**Task description**
Copy out the entries below exactly as they stand, but only from the line containing "Click the home" through the line containing "You are a computer-use agent. 1285x952".
(Provided records)
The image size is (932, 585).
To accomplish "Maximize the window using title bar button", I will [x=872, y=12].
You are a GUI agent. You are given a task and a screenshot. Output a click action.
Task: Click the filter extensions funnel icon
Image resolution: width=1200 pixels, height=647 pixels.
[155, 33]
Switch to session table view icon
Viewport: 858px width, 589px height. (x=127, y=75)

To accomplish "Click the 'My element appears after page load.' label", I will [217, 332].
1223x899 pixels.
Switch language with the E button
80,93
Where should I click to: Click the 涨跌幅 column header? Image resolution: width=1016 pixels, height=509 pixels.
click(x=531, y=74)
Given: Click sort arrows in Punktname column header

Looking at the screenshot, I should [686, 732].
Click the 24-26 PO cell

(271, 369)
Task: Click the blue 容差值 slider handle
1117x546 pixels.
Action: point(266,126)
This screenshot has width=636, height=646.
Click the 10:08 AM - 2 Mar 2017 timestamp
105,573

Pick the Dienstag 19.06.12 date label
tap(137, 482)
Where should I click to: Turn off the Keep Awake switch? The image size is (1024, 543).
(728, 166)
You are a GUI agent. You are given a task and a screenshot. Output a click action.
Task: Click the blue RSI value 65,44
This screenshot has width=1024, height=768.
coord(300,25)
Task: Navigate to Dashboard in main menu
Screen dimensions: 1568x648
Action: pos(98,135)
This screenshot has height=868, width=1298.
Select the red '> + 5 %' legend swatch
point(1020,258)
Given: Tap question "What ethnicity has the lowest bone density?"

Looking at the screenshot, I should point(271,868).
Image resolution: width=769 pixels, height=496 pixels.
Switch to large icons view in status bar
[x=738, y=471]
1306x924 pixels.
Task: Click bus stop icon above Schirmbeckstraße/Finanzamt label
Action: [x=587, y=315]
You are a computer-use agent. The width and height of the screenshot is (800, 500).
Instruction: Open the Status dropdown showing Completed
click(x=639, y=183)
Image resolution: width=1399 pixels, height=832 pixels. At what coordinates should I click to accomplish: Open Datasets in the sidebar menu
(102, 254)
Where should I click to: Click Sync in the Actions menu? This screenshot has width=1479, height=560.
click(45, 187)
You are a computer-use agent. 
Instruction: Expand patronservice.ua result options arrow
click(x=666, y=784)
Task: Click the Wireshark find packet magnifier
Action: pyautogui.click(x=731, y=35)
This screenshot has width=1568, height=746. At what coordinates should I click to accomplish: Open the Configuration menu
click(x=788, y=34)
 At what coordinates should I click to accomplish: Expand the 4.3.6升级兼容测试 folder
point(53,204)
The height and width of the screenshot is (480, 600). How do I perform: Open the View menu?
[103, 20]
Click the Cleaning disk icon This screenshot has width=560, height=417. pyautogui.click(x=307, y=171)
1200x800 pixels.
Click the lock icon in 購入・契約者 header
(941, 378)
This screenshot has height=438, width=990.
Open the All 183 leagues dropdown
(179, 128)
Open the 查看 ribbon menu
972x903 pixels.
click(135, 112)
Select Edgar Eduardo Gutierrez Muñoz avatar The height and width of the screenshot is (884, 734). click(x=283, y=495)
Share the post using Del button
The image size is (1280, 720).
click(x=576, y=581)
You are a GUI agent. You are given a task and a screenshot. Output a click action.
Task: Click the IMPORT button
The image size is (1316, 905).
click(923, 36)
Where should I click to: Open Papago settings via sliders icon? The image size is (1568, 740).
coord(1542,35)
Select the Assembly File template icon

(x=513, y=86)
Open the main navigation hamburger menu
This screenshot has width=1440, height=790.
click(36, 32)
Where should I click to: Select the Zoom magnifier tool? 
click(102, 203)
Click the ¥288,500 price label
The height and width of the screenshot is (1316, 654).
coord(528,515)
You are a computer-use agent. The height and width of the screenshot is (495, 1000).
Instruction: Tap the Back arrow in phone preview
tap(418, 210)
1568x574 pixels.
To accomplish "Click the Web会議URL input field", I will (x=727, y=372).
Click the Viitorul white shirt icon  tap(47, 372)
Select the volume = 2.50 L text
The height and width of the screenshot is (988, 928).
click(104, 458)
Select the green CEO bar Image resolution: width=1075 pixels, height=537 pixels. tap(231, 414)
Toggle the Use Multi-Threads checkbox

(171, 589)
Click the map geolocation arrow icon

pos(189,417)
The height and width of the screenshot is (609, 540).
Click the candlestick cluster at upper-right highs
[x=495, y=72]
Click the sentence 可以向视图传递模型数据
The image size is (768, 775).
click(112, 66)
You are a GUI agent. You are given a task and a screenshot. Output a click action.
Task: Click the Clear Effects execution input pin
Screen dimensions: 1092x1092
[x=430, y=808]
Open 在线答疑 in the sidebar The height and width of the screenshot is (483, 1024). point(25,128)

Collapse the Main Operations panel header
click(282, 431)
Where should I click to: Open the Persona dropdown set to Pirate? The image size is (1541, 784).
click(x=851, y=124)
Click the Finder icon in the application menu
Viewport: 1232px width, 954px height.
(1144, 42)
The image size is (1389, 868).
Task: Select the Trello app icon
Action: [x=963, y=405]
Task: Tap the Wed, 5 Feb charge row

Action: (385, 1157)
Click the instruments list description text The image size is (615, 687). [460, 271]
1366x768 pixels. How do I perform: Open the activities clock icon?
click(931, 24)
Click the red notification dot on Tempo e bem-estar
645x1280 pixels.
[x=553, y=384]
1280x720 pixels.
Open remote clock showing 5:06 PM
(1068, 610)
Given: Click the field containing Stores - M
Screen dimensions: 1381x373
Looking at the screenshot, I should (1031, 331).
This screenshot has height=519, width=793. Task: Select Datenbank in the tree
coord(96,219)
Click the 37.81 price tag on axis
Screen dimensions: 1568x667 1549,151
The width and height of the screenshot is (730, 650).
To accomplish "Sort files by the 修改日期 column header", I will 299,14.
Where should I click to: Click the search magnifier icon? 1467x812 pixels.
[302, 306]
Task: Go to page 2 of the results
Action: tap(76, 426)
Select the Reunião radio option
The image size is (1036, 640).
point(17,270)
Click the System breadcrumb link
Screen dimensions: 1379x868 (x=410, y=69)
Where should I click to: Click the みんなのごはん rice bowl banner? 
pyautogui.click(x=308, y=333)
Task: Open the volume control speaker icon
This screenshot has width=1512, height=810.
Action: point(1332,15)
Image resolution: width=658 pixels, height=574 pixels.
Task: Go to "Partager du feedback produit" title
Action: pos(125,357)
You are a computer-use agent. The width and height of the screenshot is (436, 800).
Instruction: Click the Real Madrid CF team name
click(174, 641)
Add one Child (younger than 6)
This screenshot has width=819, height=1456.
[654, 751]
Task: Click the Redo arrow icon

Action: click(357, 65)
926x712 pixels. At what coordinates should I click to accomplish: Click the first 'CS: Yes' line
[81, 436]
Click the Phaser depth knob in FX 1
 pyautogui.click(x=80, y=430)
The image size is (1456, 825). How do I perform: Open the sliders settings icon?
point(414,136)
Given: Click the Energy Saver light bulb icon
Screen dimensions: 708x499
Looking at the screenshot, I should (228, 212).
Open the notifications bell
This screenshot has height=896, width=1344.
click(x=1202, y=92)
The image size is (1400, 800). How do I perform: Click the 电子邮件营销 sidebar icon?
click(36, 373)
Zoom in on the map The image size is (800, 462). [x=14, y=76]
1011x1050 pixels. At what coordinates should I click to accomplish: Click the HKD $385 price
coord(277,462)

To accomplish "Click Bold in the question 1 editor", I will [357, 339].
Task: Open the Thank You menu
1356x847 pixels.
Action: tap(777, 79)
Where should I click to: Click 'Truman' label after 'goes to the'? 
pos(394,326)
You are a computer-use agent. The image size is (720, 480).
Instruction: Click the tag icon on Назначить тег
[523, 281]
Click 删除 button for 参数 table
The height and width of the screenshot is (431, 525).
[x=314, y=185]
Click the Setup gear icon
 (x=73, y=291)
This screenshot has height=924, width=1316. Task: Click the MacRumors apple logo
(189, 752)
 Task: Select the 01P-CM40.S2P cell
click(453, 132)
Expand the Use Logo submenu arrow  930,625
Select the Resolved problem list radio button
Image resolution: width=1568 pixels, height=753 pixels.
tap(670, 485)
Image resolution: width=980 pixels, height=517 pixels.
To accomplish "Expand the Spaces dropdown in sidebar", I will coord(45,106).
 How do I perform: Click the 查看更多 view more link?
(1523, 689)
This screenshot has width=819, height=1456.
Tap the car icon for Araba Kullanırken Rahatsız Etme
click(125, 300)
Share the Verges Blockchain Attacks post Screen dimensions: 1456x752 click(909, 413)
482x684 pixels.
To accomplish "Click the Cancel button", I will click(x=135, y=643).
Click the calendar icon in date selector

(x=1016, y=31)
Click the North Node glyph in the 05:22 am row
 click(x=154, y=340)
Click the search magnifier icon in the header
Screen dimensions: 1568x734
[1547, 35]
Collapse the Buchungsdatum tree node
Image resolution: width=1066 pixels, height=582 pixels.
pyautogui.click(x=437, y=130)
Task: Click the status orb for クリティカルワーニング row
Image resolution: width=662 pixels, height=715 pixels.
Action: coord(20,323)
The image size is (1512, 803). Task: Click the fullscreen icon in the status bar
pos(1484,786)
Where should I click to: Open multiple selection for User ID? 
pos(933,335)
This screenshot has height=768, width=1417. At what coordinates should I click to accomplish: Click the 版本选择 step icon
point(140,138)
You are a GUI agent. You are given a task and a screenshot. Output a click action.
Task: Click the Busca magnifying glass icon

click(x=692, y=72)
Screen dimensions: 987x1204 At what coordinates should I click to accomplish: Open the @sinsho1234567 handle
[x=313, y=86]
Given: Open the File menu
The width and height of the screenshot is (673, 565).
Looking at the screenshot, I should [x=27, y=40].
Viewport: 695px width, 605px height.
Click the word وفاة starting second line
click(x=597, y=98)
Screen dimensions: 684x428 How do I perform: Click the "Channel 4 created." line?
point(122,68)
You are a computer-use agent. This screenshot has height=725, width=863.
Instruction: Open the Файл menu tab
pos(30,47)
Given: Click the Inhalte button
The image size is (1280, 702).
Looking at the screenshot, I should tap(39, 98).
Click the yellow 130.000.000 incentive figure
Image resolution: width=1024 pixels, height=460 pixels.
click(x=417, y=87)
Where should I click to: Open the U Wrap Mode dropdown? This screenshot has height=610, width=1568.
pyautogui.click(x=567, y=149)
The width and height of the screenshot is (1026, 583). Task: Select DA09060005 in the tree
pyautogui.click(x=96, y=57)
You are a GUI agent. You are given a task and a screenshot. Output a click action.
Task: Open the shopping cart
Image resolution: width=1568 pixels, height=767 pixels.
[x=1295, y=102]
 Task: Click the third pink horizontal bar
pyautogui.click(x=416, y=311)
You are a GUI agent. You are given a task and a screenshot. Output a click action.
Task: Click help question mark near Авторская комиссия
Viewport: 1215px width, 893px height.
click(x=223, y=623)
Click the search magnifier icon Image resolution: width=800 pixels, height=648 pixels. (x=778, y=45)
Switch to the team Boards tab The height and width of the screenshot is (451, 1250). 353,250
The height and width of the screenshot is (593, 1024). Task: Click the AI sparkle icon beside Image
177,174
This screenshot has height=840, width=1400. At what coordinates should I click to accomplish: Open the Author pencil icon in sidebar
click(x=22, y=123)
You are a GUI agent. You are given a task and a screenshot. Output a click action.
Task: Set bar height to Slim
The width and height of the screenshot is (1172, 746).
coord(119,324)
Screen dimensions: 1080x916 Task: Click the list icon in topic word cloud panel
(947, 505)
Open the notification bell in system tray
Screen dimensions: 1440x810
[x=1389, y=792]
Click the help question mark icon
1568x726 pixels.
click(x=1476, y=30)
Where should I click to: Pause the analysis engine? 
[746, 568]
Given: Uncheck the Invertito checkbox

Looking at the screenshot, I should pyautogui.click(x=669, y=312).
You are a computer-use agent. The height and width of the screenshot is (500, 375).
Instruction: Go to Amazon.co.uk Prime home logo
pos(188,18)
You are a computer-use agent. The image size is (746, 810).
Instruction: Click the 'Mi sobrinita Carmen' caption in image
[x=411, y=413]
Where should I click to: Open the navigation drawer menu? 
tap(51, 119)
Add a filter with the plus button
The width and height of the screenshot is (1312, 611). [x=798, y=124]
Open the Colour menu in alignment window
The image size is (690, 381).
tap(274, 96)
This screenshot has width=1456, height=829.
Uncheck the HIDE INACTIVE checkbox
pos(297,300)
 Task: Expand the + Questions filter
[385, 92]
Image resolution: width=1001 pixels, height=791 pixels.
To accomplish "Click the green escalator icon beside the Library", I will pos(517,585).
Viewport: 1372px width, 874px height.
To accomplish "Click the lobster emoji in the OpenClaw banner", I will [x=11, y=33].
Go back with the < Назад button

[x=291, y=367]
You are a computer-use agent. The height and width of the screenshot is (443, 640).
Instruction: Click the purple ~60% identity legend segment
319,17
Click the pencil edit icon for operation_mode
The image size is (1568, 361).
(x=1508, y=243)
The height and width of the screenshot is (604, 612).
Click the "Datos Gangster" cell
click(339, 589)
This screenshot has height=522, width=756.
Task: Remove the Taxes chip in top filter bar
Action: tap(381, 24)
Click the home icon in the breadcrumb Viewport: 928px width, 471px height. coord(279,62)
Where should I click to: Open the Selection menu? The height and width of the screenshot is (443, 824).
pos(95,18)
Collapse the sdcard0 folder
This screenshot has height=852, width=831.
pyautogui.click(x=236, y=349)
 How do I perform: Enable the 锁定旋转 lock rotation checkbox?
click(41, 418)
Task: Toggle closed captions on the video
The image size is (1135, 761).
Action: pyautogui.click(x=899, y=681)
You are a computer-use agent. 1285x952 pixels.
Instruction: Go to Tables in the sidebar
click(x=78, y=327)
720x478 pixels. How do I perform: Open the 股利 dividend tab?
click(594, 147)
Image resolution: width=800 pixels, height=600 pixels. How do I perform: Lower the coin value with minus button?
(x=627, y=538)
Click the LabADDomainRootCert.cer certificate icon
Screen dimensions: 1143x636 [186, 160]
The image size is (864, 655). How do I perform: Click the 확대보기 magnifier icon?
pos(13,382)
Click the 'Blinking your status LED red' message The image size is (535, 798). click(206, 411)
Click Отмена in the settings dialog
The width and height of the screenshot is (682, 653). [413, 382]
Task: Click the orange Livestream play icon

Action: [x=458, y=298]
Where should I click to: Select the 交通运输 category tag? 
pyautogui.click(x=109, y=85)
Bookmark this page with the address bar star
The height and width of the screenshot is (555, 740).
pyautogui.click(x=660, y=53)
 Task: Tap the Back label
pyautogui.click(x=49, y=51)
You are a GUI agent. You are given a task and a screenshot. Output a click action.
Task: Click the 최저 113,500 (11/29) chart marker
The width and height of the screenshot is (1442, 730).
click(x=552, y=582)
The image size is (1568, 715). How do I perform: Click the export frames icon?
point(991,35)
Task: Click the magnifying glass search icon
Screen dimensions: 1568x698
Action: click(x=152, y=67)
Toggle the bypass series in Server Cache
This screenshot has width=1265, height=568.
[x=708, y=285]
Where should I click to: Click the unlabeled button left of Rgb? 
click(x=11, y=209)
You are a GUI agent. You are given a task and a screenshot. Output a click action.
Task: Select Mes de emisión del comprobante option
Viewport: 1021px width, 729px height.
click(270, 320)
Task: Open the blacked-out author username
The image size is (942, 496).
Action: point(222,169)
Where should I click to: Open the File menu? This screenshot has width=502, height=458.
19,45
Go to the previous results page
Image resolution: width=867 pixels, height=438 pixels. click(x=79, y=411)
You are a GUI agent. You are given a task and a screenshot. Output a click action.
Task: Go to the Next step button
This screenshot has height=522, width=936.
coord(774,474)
(End Provided records)
**Task result**
Click the home icon in the breadcrumb Viewport: 928px width, 471px height. coord(279,62)
Where should I click to: Open the Selection menu? The height and width of the screenshot is (443, 824).
pos(95,18)
Collapse the sdcard0 folder
This screenshot has height=852, width=831.
pyautogui.click(x=236, y=349)
 How do I perform: Enable the 锁定旋转 lock rotation checkbox?
click(41, 418)
Task: Toggle closed captions on the video
The image size is (1135, 761).
Action: pyautogui.click(x=899, y=681)
You are a computer-use agent. 1285x952 pixels.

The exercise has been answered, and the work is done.